New Delhi: A subject expert committee (SEC) of the Central Drugs Standard Control Organization (CDSCO) on Wednesday deferred its decision on the emergency licensure for Sputnik V vaccine and sought additional data on immunogenicity of the vaccine from the applicant Dr Reddy’s Laboratories, a senior government official said.
Dr Reddy’s on Friday had applied to the Drugs Controller General of India (DCGI) V.G. Somani, who heads CDSCO, for an emergency licence for the Russian Sputnik V vaccine.
“They had submitted safety and interim immunogenicity data from their bridging study. The SEC asked them to submit the final data on immunogenicity,” the source said.
A spokesperson for Dr Reddy’s declined to comment on the SEC meeting today.
Bharat Biotech International Ltd, which had also sought an application for conducting efficacy trials for Covaxin in children, was asked by the SEC to first submit the data on efficacy on adults from their phase 3 efficacy study, the source said. On Monday, Bharat Biotech chairman and managing director Krishna Ella had said that the efficacy data for Covaxin would be available in two weeks. The vaccine was given an emergency licensure by Somani in January despite not having efficacy data.
Dr Reddy’s is currently conducting a phase 2 and 3 bridging study aimed at proving that the vaccine produces an immune response, or immunogenicity, against covid-19 in the Indian people just like it does in Russians, for which original developers Russia’s Gamaleya National Research Institute of Epidemiology and Microbiology have announced efficacy data.

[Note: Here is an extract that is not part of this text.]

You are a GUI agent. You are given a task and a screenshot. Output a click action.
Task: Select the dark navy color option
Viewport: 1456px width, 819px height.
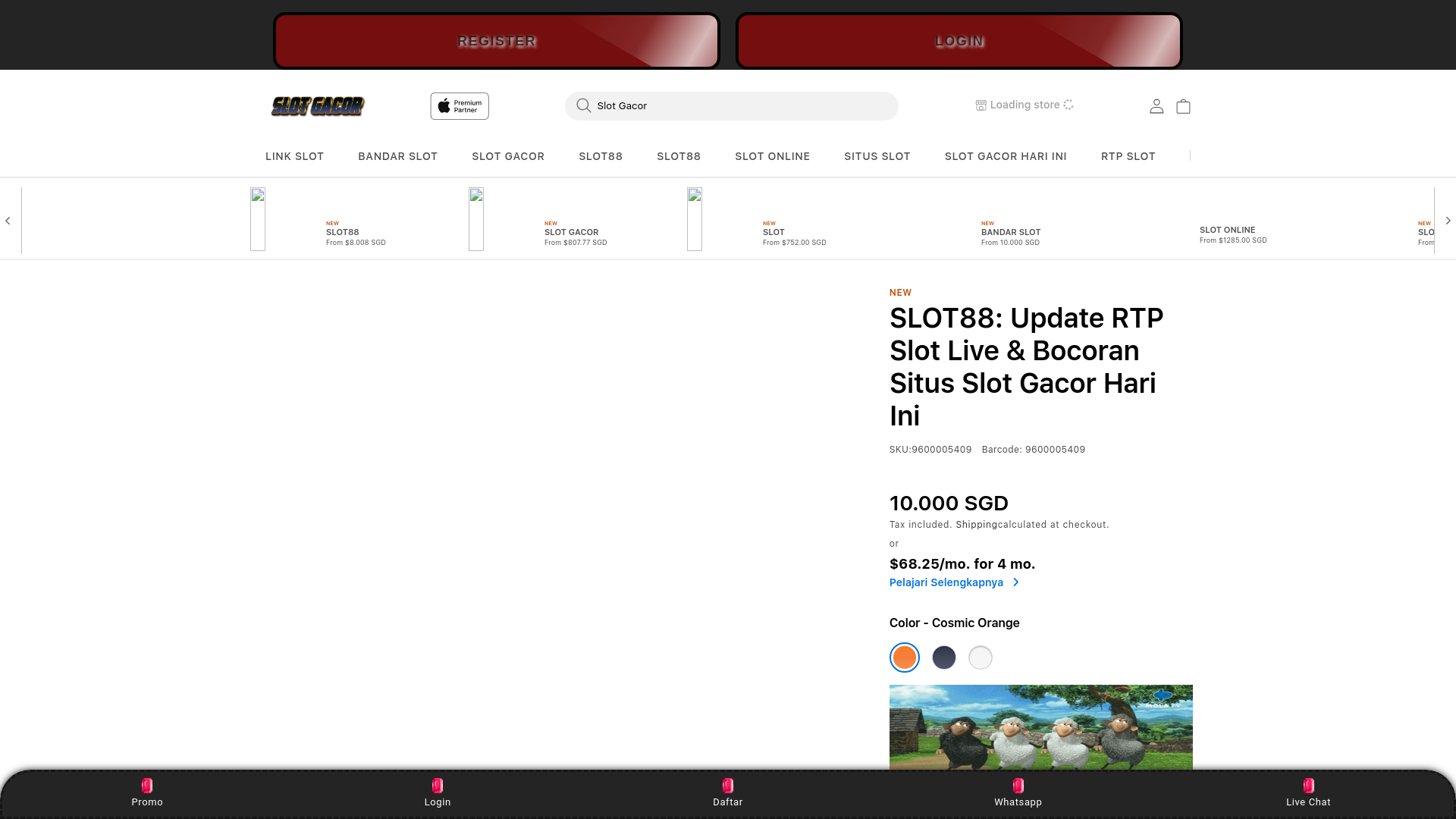coord(943,657)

If an emergency licence is awarded, Sputnik V will provide India with one of the most efficacious vaccines available against covid.
A phase 3 study in Russia, published in The Lancet last month, showed the vaccine had an efficacy of 91.6%. This is lower than the vaccines of Pfizer and Moderna but significantly higher than that of the jab developed by the University of Oxford and AstraZeneca. The Oxford vaccine is manufactured in India by Serum Institute of India under the Covishield brand. It received an emergency licence in January and is currently being administered to healthcare and other frontline workers.
Sputnik V is being commercialized globally by Russian Direct Investment Fund (RDIF). RDIF had in September signed a pact with Dr Reddy’s, wherein the Indian drugmaker would conduct the bridging study and distribute doses to 100 million people if it were granted a licence. This was later increased to 125 million.
India’s Hetero Biopharma is also contracted to manufacture the vaccine—with a capacity of 100 million doses per annum through another pact with RDIF. The Russian sovereign fund is also in advanced talks with Panacea Biotec for manufacturing the vaccine. RDIF plans to manufacture 300 million doses of the vaccine in India.